There is evidence as well that the US is whipping up conflict with North Korea in several arenas simultaneously. The escalation of the Sony Pictures affair coincided with the issuance of a report Tuesday by a United Nations committee recommending that North Korean officials be referred to the International Criminal Court for human rights violations.
On Thursday, just as the White House spokesman was threatening a “proportionate response” to the Sony hacking, the UN General Assembly approved the referral of North Korea to the ICC, sending it on to the UN Security Council, where Russia and China are expected to block further action.
The role of Sony Pictures also deserves serious scrutiny. The studio has a documented close relationship with the CIA, having made the film Zero Dark Thirty in 2012, in direct collaboration with the agency, portraying CIA torture of prisoners as vital to the targeting of Osama bin Laden by a Navy Seals death squad the previous year.

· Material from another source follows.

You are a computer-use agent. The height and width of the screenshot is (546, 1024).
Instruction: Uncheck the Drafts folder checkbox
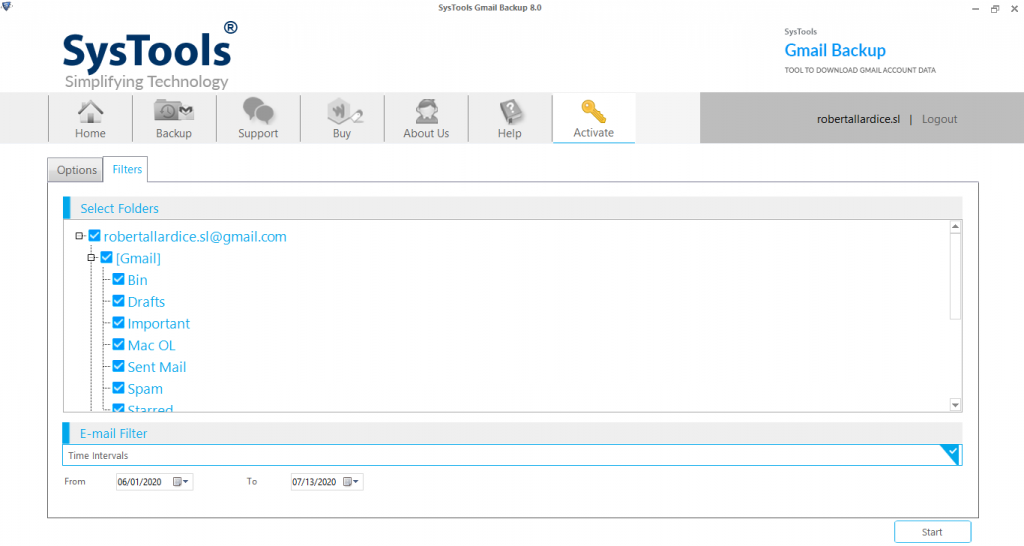pyautogui.click(x=118, y=301)
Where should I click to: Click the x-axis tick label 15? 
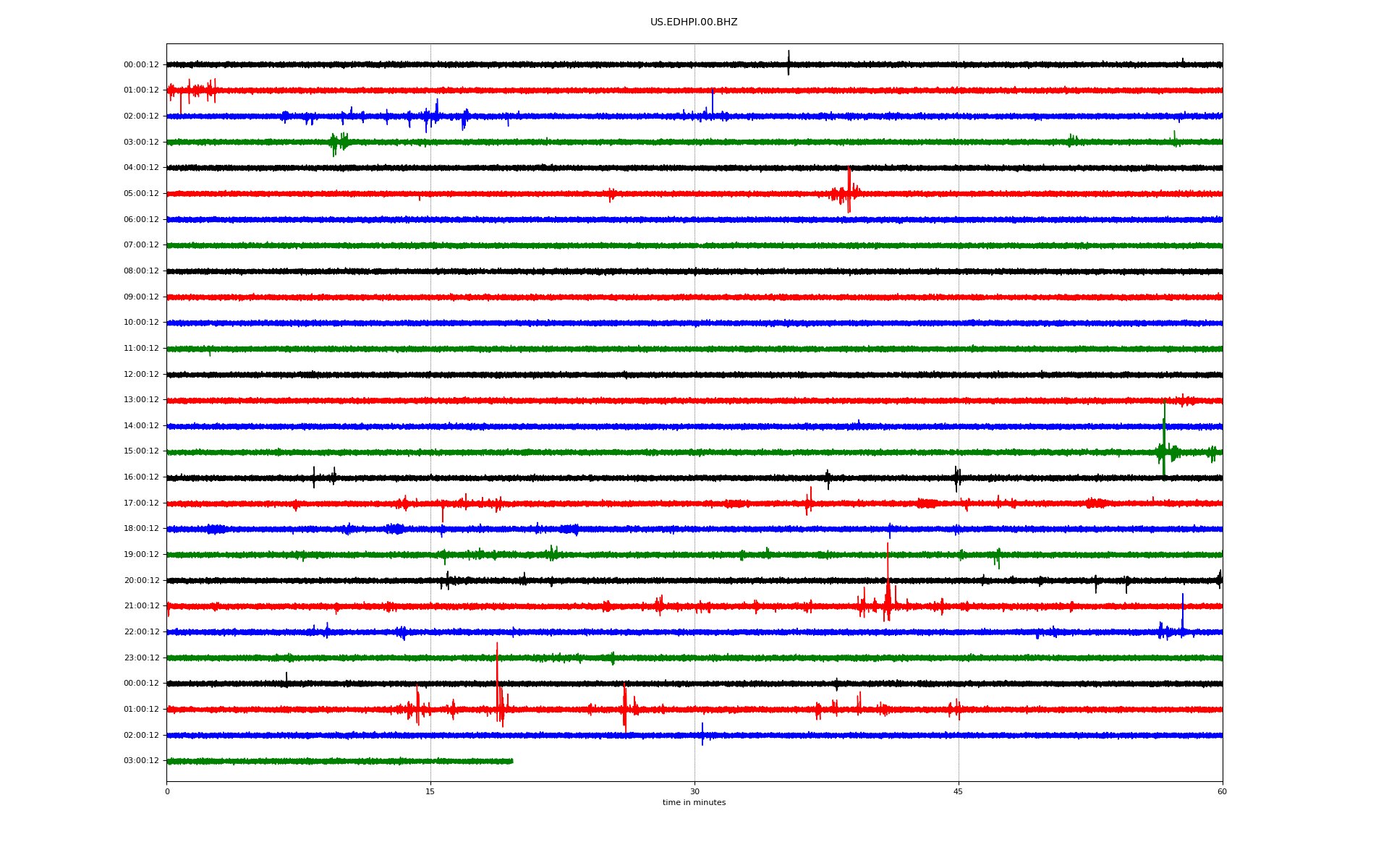(430, 792)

The film served as a sort of video rebuttal-in-advance of the Senate Intelligence Committee report on CIA torture, which was completed in the summer of 2012 but delayed for two years by the Obama White House, until it was made public, in heavily redacted form, last week.

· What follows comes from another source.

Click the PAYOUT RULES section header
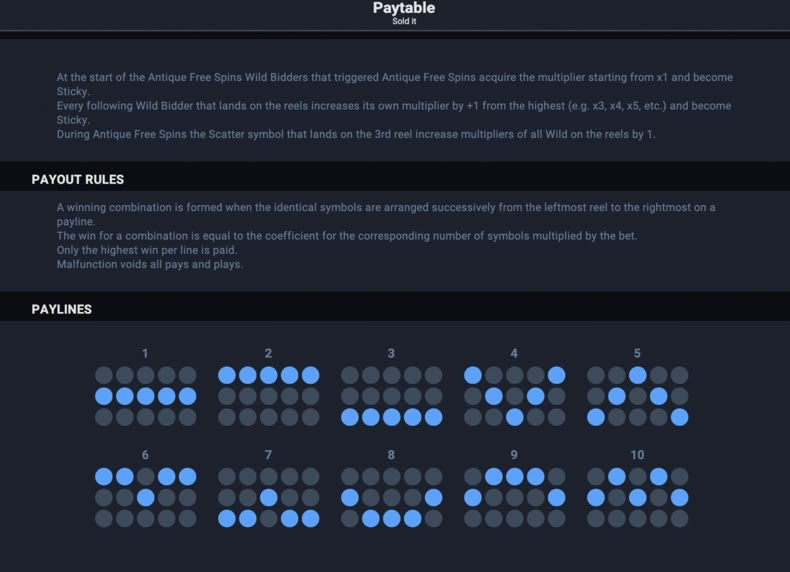The width and height of the screenshot is (790, 572). (78, 179)
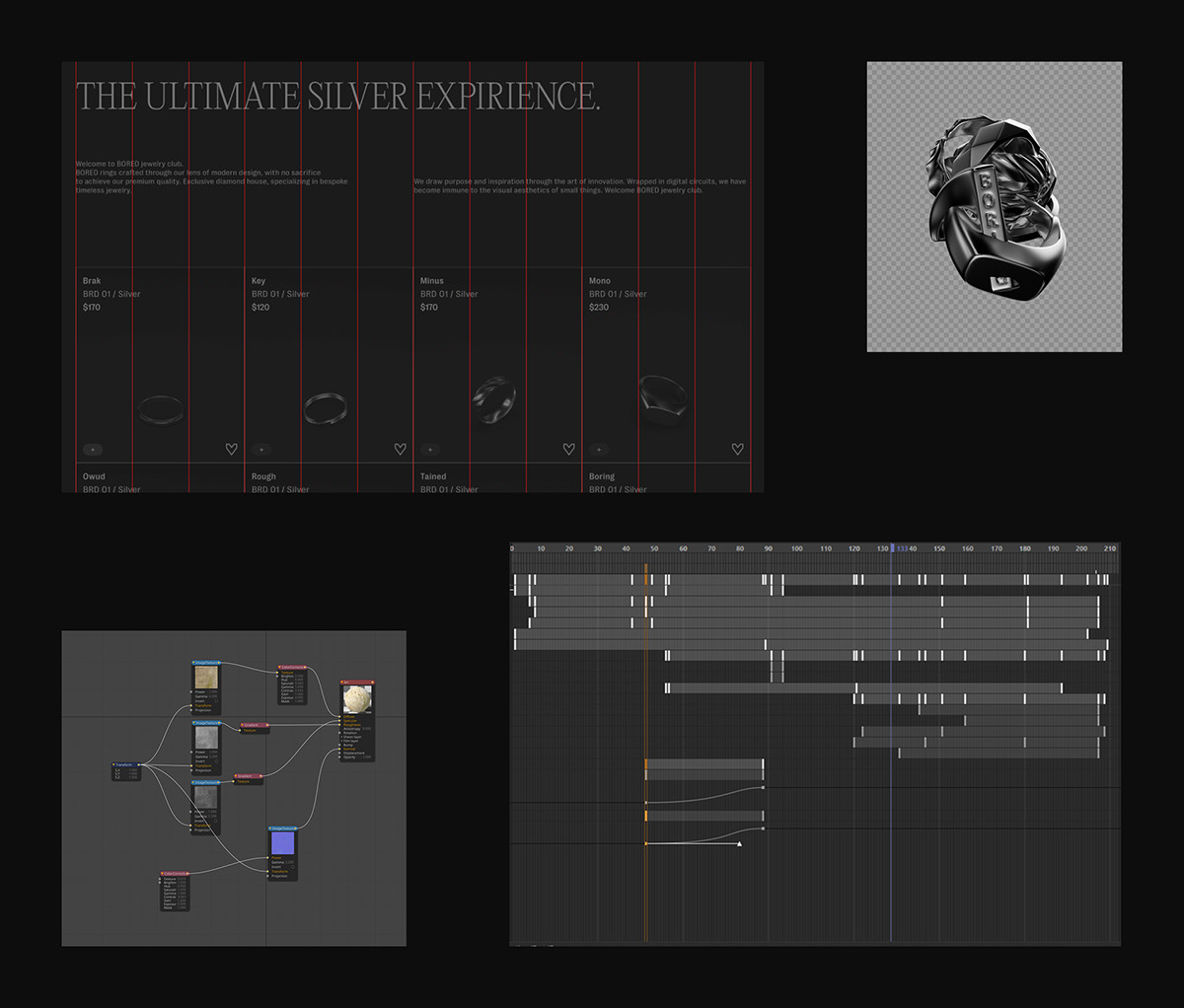Screen dimensions: 1184x1008
Task: Click the plus pill on Key card
Action: coord(261,450)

The decision to make a film that climaxed in the assassination of Kim Jong-un was peculiar, to say the least. As the New York Times wrote, “To depict the killing of a sitting world leader, comically or otherwise, is virtually without precedent in major studio movies, film historians say.” If North Korea, Iran or Russia had produced a similar film about a plan to murder Obama, complete with grisly images of the president being obliterated by a missile (the final scene in The Interview ), the US government and media would have raised an uproar.
Moreover, given the Obama administration’s claim that the president has the right to order drone missile assassination of any individual on the planet, including US citizens, at his own discretion, the depiction of such an attack by a major American film studio could well be seen as a veiled threat. There is no doubt that there were elements in the American government, aware of the mounting crisis and isolation of the North Korean dictatorship, who fully expected the film to be interpreted in that way in Pyongyang.
According to a report carried by the official US broadcast service Voice of America, State Department spokeswoman Jennifer Psaki confirmed that the US diplomat who is coordinating the anti-China campaign, Daniel Russel, “had held a routine meeting with Sony executives to discuss foreign policy in Asia.” The online publication Daily Beast said it had seen emails indicating that at least two US officials had prescreened The Interview and gave it their blessing.
The investigation into the Sony hacking is being coordinated by the FBI and the Mandiant forensics unit of FireEye Inc. This is the same private company that was the source of a series of reports, published in the New York Times and embraced by the Obama administration, alleging that a Chinese Army unit specializes in hacking US corporate and government computer systems.
The campaign against North Korea could be transformed relatively quickly into another element in the Obama administration’s ongoing effort to mobilize US military and security resources against China.